= Beginning of Section =
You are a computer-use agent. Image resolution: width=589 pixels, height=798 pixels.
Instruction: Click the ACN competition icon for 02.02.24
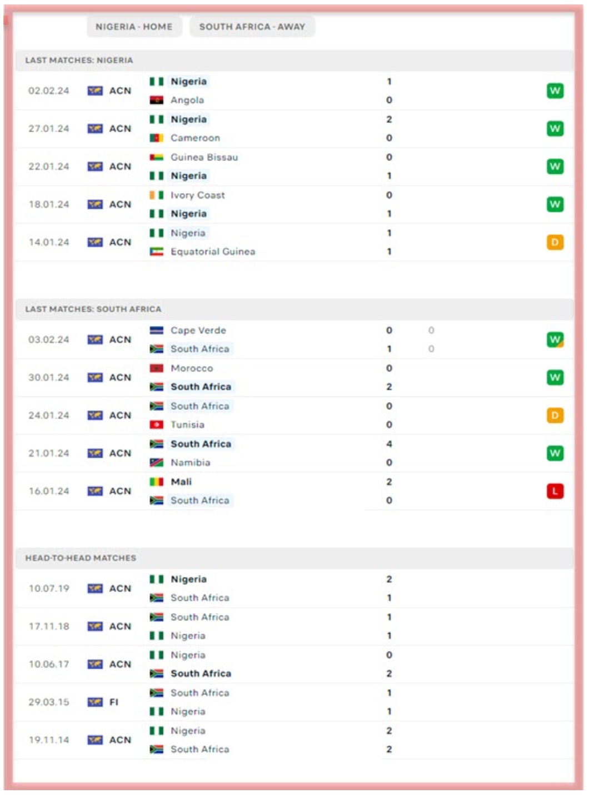(x=95, y=91)
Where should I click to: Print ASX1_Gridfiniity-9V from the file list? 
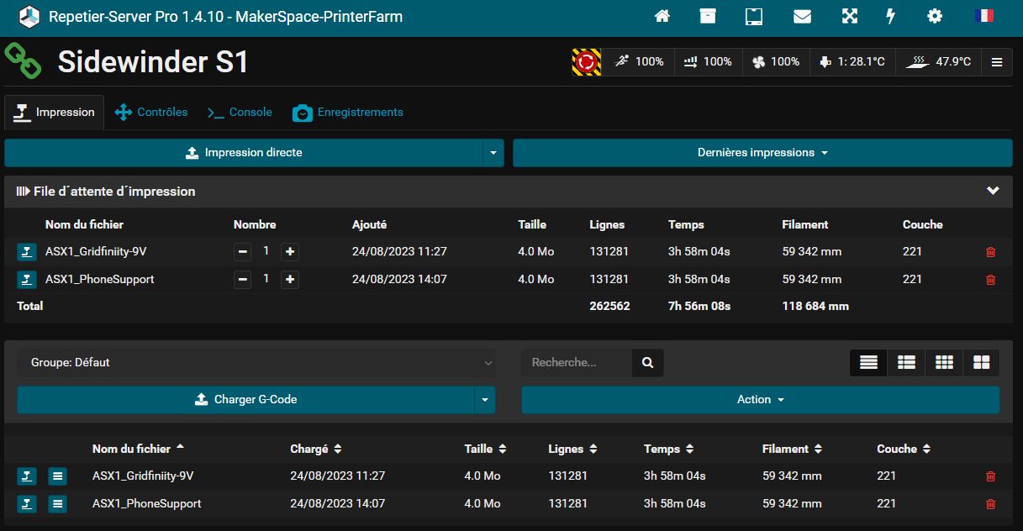[27, 476]
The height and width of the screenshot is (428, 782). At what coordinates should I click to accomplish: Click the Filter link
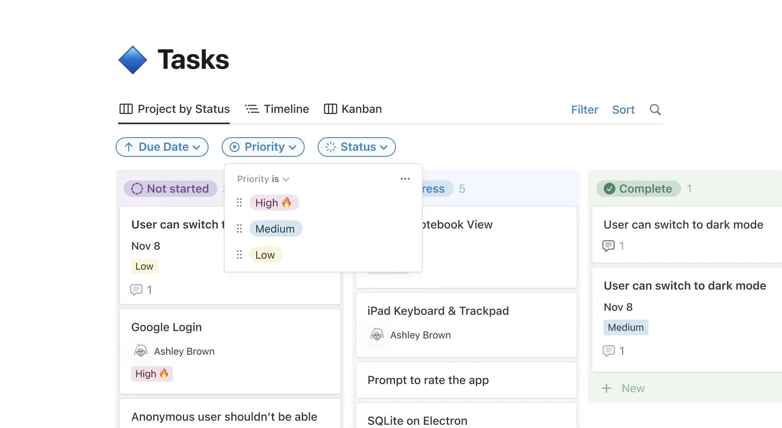coord(584,110)
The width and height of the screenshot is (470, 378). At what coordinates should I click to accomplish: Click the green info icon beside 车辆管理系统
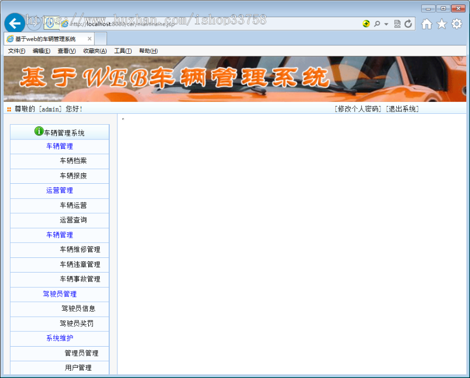(39, 132)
= End of Section =
**WHAT THIS TASK INVOLVES**
Repeat word for word, leaving out the pictures, each line of the records from the line that holds "The height and" through the final one.

**ANSWER AREA**
The height and width of the screenshot is (428, 782). At what coordinates should I click to accomplish: Click the Filter link
coord(584,110)
The width and height of the screenshot is (470, 378). At what coordinates should I click to accomplish: Click the green info icon beside 车辆管理系统
(39, 132)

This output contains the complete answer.